- [Task prompt]: Reproduce exactly the lines from the one containing "Image resolution: width=1024" through the end of the entries, including both. Drop the pictures.

(Stored data entries)
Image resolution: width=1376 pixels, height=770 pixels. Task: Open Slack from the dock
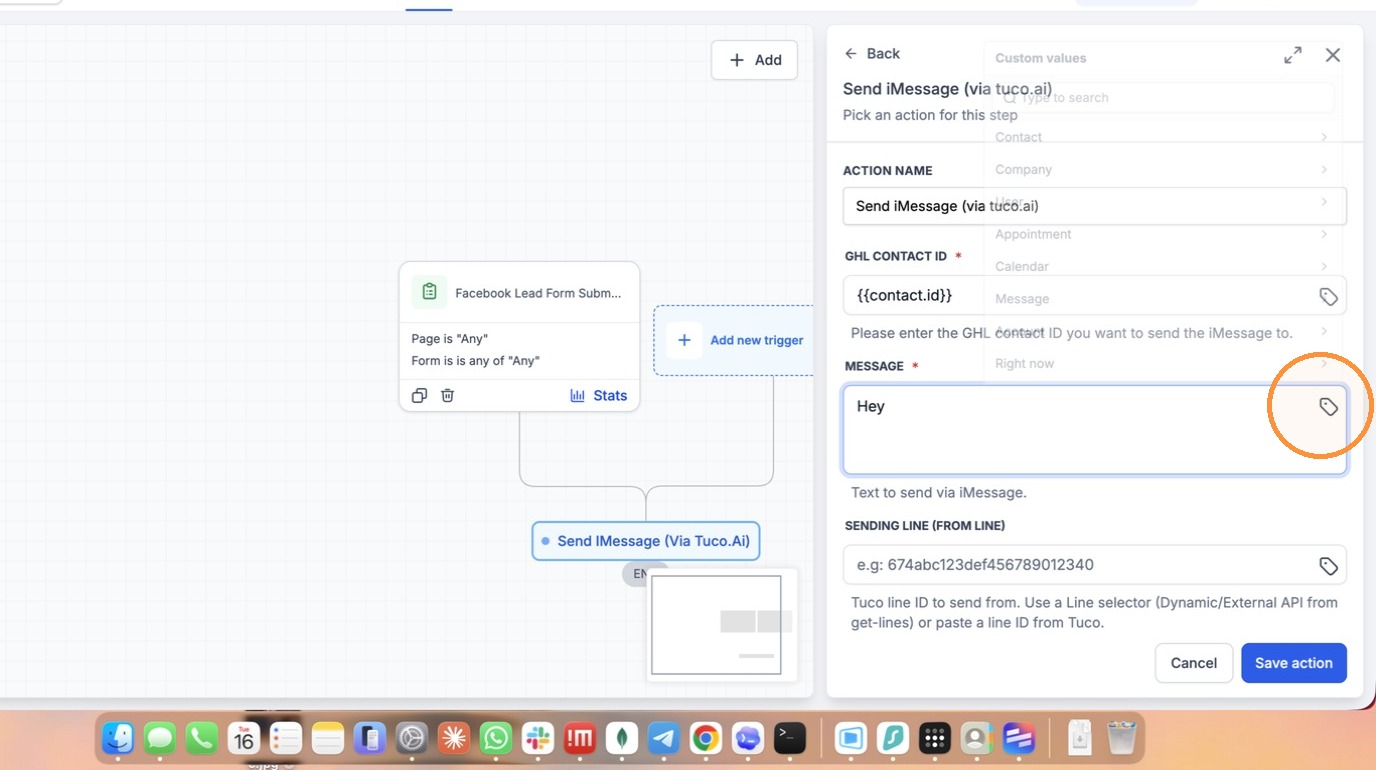tap(537, 739)
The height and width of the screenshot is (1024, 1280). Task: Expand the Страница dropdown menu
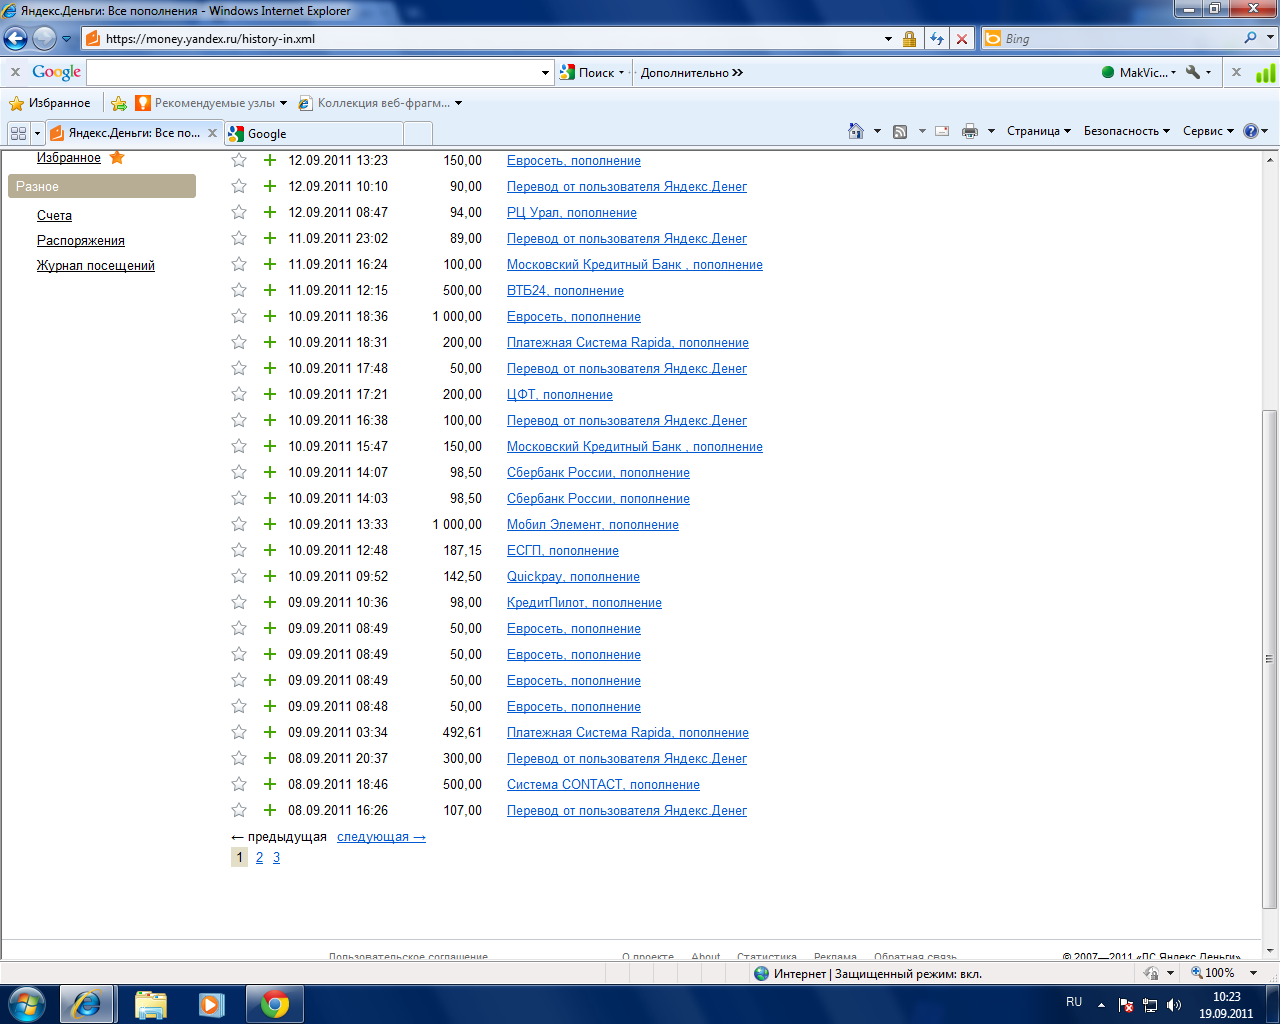[x=1038, y=131]
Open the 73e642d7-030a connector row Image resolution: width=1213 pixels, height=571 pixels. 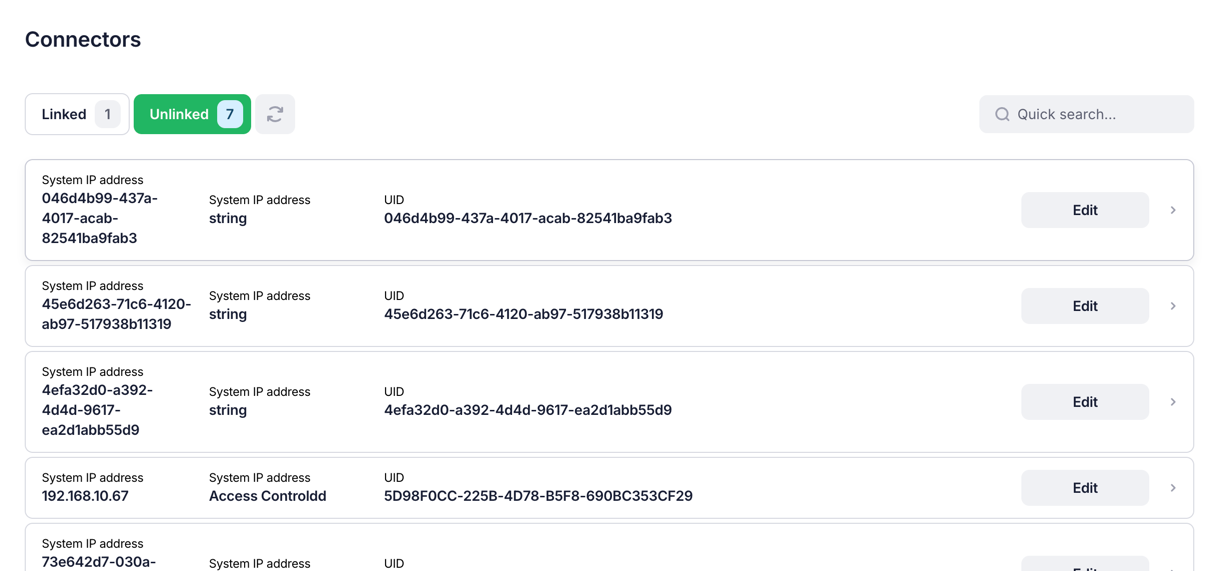[609, 548]
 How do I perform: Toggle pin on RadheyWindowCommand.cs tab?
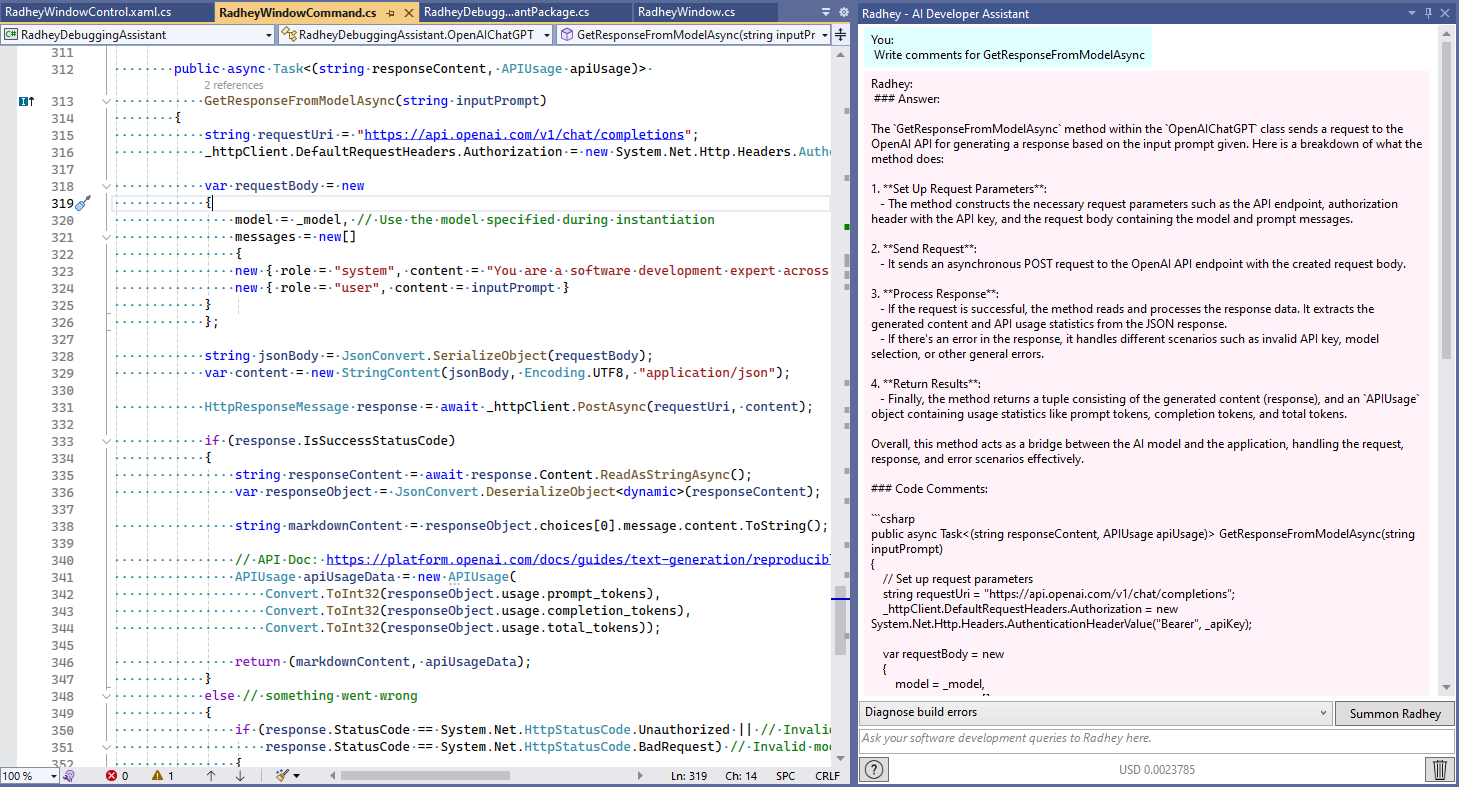tap(390, 13)
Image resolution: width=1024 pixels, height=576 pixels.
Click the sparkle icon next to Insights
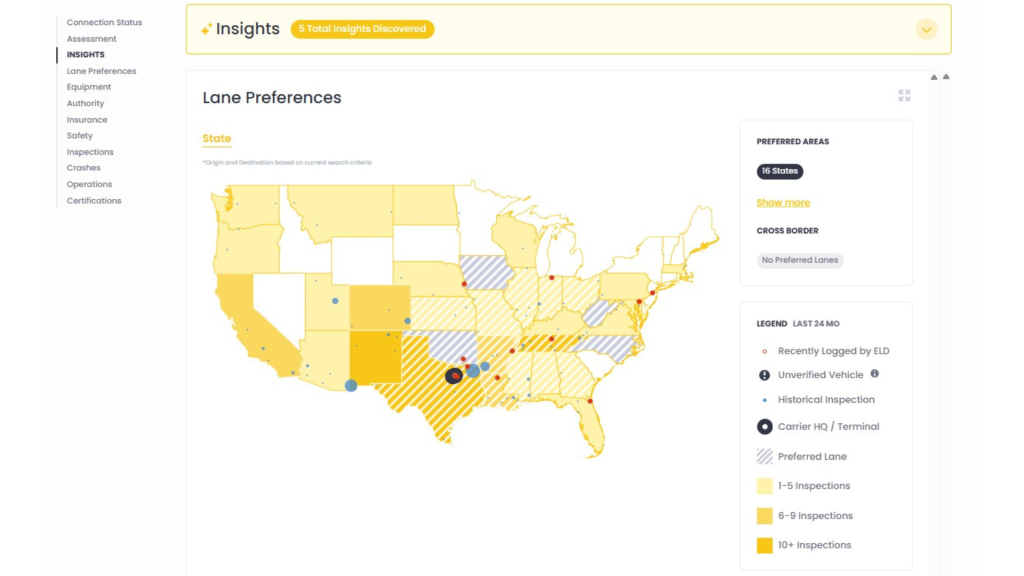pos(206,29)
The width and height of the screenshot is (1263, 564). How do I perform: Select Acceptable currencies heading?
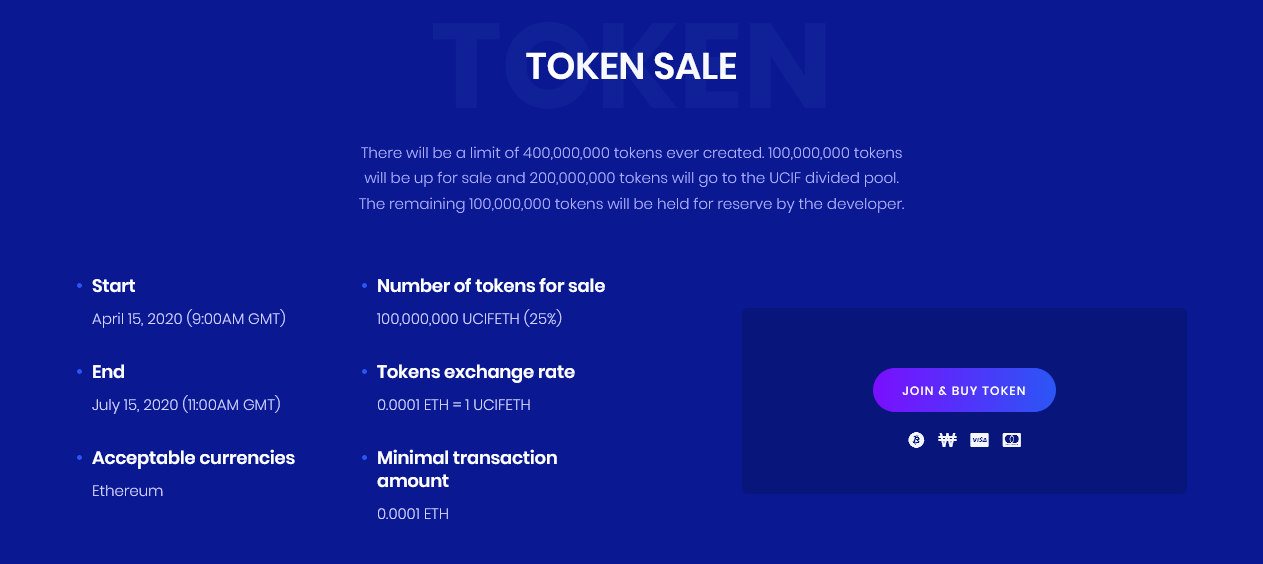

- [Result below]:
Image resolution: width=1024 pixels, height=576 pixels.
Click the sparkle icon next to Insights
pos(206,29)
The width and height of the screenshot is (1263, 564). How do I perform: Select Acceptable currencies heading?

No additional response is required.